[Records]
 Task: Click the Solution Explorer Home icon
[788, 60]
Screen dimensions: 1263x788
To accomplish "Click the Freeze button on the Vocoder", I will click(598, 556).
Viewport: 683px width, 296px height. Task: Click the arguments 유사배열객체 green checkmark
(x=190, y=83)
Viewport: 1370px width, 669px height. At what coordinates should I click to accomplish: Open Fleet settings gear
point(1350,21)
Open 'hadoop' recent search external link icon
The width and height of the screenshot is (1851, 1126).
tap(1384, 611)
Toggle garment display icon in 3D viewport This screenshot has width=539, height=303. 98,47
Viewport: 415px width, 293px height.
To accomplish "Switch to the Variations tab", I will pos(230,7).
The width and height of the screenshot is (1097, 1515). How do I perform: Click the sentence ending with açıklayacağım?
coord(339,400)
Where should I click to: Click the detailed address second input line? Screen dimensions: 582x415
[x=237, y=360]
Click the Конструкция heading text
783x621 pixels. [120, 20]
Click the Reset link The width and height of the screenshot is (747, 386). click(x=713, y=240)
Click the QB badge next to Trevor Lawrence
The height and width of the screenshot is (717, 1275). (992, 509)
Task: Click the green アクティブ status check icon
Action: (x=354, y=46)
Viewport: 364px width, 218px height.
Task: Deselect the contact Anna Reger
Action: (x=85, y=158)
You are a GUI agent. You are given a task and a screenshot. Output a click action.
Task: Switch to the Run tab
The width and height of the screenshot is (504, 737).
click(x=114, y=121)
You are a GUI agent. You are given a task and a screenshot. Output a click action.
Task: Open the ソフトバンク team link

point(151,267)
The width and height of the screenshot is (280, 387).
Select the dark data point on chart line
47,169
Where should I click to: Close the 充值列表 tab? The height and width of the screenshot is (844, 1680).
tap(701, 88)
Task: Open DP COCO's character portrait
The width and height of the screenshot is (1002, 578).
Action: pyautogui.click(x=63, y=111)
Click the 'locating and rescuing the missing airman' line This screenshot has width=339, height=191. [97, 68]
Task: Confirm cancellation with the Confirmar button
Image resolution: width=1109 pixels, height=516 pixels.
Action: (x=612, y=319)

**WHAT IS EXPECTED**
Reproduce all of the entries above, substituting "Where do I click to" for every occurrence of "Where should I click to" and leaving everything else unchanged.

**RESPONSE TO THE TASK**
 Task: Click the Solution Explorer Home icon
[788, 60]
Screen dimensions: 1263x788
To accomplish "Click the Freeze button on the Vocoder", I will click(598, 556).
Viewport: 683px width, 296px height. Task: Click the arguments 유사배열객체 green checkmark
(x=190, y=83)
Viewport: 1370px width, 669px height. At what coordinates should I click to accomplish: Open Fleet settings gear
point(1350,21)
Open 'hadoop' recent search external link icon
The width and height of the screenshot is (1851, 1126).
tap(1384, 611)
Toggle garment display icon in 3D viewport This screenshot has width=539, height=303. 98,47
Viewport: 415px width, 293px height.
To accomplish "Switch to the Variations tab", I will pos(230,7).
The width and height of the screenshot is (1097, 1515). How do I perform: Click the sentence ending with açıklayacağım?
coord(339,400)
Where do I click to: Click the detailed address second input line? Screen dimensions: 582x415
[x=237, y=360]
Click the Конструкция heading text
783x621 pixels. [120, 20]
Click the Reset link The width and height of the screenshot is (747, 386). click(x=713, y=240)
Click the QB badge next to Trevor Lawrence
The height and width of the screenshot is (717, 1275). (992, 509)
Task: Click the green アクティブ status check icon
Action: (x=354, y=46)
Viewport: 364px width, 218px height.
Task: Deselect the contact Anna Reger
Action: (x=85, y=158)
You are a GUI agent. You are given a task and a screenshot. Output a click action.
Task: Switch to the Run tab
The width and height of the screenshot is (504, 737).
click(x=114, y=121)
You are a GUI agent. You are given a task and a screenshot. Output a click action.
Task: Open the ソフトバンク team link

point(151,267)
The width and height of the screenshot is (280, 387).
Select the dark data point on chart line
47,169
Where do I click to: Close the 充值列表 tab? The height and width of the screenshot is (844, 1680).
tap(701, 88)
Task: Open DP COCO's character portrait
The width and height of the screenshot is (1002, 578).
Action: pyautogui.click(x=63, y=111)
Click the 'locating and rescuing the missing airman' line This screenshot has width=339, height=191. [97, 68]
Task: Confirm cancellation with the Confirmar button
Image resolution: width=1109 pixels, height=516 pixels.
Action: (x=612, y=319)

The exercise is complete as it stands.